What Do I Say/Do In An Emotional Situation?

So hooray! You’ve learned the basics about how to identify your emotions. What do you do if all you feel are an abundance of emotions all the time. Emotions can be extremely overwhelming depending on timing, space, and issues involved. The trick to regulating your emotions is to find ways of slowing down those emotional processes.

As the outline suggests above, if you can interject some logic in to the emotional experience, it is possible to slow the feeling down enough that you can process it on your terms, instead of letting it control you. A good way to introduce logic includes observe and describe. Observe what you are feeling in your body. Where do you feel it? How strong is that feeling? What is prompting these feelings?

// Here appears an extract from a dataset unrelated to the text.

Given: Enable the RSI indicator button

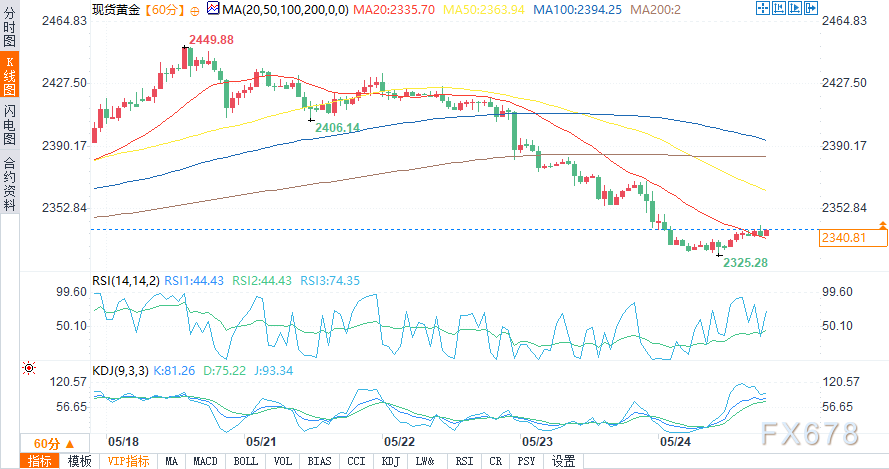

All of these questions do much to take an emotional step back. You can also use visualization techniques. Imagine that you are taking your emotion and placing it on a shelf in a box. You’re not ignoring it, you’re just setting it aside. Ignoring emotions often make them stronger and they return time and time again. If I say not to think about elephants, all you think about are elephants.

Here are some other ways of taking an emotional step back:

  • Breath breath breathe.
  • Count to ten.
  • Take a deep breath in, and release it slowly.
  • Take a break – even if this means going to the bathroom to get some space.
  • Talk it out.
  • Journal about your emotions – What did you feel? When? What about?
  • Yoga/meditation/spirituality/religion.
  • Therapy.
  • Exercise.
  • Mental health day.

There are also times in which you are in the middle of an intense situation. Here are some phrases that may help you take that emotional step back if needed.

  • I feel too upset to talk about this right now.
  • I want time to think about how to respond.
  • I feel [emotion].
  • It seems like we both/all are very invested in this issue. Let’s take some time to think about it, calm down, and approach the issue from a fresh perspective.

Remember, it’s all about taking care of you. Emotions don’t have to control and mystify you. Think of it as another language to learn. Practice in a variety of situations, even if that means taking the emotion apart after the experience, and remember to take a break and find ways to regain control of the situation.